5 Time Saving Tips for Studio Shoots
Updated: Aug 15, 2019
There are a couple of fundamentals to studio photography and video production that will help you guarantee a successful shoot with little time lost. Moreover, you are probably paying for the studio rental, the talents and crew as well. The client is watching and time is ticking. So it's important to maximize the critical hours you have in the photo and video studio.
1. PRE-PRODUCTION PREPARATION.
As a film director and cinematographer by profession, I like to make mental preparations the day before the shoot. I will mentally run through the call sheet, along with the shortlist, the storyboard and the script. The whole sequence is all mapped out in my mind. What are the types of equipment I need for that scene, where will the lights be? What kind of light modifiers will be on standby? How about the props, makeup, and wardrobe? What is the camera movement? Sound recording is also a consideration sometimes. The mental preparation is equivalent to a professional dancer before a competition, every movement has been rehearsed many times over. There is little chance of mistakes when your body and mind are in sync. With this mindset, you will have more time filming, with fewer delays on the actual day of the shoot.
2. SET THE RIGHT PERIMETERS FOR YOUR CAMERA & LIGHTS
I like to get my camera perimeters all set the day before the shoot. If that is not possible, use the time available when your talents are doing their makeup to set up the scene. Have a stand-in on set to rehearse the scene, so you can get the lighting, exposure and camera movement set up correctly.
For studio portrait shoots, if you are using a 50mm lens, don’t go lower than shutter speed 1/60.
3. USE CONTINUOUS LIGHTS FOR PHOTO & VIDEO COMBO
Many shoots these days involves the combination of both photo and video. Traditionally, the video uses continuous lights and photography uses strobe lights. For studio shoots where space and time are issues, we drop strobe lights, in favor of continuous lights only. I know this approach will not be endorsed by traditional studio photographers and I do appreciate what strobe lights can do that continuous lights cannot, like the use of very large softboxes.
However, these days, DSLR cameras are capable of shooting photos at higher sensitivity like ISO 800 with very little increase in digital noise and color deviations. I find ISO 800 to be the best compromise for photography and video shoot combinations. Make sure you have sufficient continuous lights that will allow you to shoot comfortably with some room for your shutter speed and aperture controls. This will help you save a lot of time from multiple lighting changes.

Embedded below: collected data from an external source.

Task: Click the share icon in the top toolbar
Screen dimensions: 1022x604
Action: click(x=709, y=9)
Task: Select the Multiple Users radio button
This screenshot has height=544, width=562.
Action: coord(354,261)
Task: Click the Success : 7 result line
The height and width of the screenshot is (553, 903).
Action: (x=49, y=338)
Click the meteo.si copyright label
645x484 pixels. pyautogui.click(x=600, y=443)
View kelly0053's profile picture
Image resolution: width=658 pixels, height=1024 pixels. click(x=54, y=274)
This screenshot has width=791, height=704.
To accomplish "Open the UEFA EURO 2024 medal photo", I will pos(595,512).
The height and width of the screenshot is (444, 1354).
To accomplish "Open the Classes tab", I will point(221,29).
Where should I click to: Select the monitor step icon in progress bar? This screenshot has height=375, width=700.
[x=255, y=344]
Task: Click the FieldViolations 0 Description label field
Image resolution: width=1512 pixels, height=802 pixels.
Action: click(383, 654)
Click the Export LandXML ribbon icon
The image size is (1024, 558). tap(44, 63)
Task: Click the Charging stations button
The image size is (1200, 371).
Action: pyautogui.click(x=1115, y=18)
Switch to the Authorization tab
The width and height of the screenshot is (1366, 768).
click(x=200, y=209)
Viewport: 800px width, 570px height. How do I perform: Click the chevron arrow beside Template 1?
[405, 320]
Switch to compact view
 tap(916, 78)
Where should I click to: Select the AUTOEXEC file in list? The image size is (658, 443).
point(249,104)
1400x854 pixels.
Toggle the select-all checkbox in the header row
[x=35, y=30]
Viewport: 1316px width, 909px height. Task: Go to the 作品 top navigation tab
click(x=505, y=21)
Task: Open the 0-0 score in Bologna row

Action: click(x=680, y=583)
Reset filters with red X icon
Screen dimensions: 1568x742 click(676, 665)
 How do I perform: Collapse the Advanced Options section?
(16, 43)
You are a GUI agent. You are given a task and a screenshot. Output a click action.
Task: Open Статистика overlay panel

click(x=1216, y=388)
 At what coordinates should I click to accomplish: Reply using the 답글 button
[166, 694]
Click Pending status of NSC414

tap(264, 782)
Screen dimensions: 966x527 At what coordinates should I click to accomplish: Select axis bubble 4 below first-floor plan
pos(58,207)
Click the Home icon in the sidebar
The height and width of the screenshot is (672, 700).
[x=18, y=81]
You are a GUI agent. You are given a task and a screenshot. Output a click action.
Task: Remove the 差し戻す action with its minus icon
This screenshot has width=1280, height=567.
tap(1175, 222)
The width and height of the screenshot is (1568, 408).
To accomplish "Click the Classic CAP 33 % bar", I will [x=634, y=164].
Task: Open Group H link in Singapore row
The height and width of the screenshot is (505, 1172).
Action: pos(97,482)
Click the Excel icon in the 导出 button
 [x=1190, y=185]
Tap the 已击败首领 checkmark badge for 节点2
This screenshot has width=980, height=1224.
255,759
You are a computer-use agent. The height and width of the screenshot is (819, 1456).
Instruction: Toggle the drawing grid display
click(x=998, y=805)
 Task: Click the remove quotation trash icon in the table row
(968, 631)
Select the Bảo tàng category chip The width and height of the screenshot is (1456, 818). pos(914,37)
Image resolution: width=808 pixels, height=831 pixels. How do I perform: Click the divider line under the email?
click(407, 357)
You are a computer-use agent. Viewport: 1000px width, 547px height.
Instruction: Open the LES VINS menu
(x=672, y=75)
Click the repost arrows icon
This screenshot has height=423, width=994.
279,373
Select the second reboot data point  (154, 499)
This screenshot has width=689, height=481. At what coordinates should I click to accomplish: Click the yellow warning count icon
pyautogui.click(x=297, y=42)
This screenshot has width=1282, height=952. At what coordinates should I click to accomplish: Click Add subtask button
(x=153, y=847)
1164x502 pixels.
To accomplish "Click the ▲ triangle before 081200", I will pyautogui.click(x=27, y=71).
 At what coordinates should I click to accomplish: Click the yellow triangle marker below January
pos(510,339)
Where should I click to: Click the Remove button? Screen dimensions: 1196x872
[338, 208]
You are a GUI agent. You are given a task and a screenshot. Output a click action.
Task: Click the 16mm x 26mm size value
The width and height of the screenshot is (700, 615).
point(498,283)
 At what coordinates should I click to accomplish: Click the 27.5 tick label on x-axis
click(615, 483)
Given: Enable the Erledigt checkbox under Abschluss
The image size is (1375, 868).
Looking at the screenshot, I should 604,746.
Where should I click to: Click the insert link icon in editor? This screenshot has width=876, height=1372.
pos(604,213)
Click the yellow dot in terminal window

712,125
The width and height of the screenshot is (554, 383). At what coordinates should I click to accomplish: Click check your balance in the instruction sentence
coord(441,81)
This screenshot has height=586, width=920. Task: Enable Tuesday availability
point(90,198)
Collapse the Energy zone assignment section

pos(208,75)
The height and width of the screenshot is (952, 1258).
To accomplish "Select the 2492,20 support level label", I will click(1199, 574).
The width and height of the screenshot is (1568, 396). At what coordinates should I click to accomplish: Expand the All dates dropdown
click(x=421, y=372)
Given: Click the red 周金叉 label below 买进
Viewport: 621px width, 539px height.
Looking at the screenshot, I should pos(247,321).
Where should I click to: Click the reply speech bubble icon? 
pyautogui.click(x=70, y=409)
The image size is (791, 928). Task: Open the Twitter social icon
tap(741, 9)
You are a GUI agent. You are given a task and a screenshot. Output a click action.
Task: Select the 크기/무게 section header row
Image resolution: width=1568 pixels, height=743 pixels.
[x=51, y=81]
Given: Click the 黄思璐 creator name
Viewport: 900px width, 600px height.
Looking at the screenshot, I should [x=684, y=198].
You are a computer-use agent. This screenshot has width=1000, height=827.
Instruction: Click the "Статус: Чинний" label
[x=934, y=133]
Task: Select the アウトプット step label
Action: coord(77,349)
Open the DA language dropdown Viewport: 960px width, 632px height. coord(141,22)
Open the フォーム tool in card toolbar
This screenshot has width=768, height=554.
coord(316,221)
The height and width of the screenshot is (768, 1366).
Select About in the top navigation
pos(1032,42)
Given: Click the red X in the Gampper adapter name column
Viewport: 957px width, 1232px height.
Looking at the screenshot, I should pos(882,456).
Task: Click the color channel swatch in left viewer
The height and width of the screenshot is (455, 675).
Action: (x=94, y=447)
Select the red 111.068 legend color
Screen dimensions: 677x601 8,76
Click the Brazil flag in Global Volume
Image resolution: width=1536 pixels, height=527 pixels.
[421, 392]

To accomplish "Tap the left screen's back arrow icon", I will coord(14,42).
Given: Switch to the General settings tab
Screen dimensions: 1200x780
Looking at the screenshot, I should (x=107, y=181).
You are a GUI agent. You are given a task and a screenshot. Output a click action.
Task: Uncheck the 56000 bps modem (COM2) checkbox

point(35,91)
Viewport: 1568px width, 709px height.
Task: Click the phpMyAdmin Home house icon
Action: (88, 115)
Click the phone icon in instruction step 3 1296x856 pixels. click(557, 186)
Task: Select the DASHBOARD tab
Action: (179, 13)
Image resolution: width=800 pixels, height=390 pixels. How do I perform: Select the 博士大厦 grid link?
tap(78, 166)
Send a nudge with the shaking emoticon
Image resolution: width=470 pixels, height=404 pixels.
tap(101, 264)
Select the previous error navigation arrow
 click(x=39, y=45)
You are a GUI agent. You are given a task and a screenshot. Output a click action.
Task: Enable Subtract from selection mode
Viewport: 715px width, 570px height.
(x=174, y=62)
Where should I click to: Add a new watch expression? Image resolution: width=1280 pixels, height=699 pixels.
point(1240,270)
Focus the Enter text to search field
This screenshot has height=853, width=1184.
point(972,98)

4. POST PRODUCTION SUPPORT
A lot of studio shoots will eventually need addition post-production graphics or effects. This is especially critical for green screen shoot where keying is everything. For these shoots, I will have my post-production effect specialist in the studio as well. The footage can be treated by the specialist to ensure that the footages are good. Any adjustments can be made on set immediately. There is less time wasted shooting extra shots that we normally do for back-ups.
5. SETUP YOUR NEXT SCENE
Once your scene is set up, the lighting crew has very little to do except for some lighting adjustments that may be needed. If you have several lighting crews, leave one crew for your current set up and get the rest to set up for the next scene if possible. This logic applies to the rest of the team like the camera, props, and wardrobe. So by the time you finish your current scene, the next scene should be almost ready to go.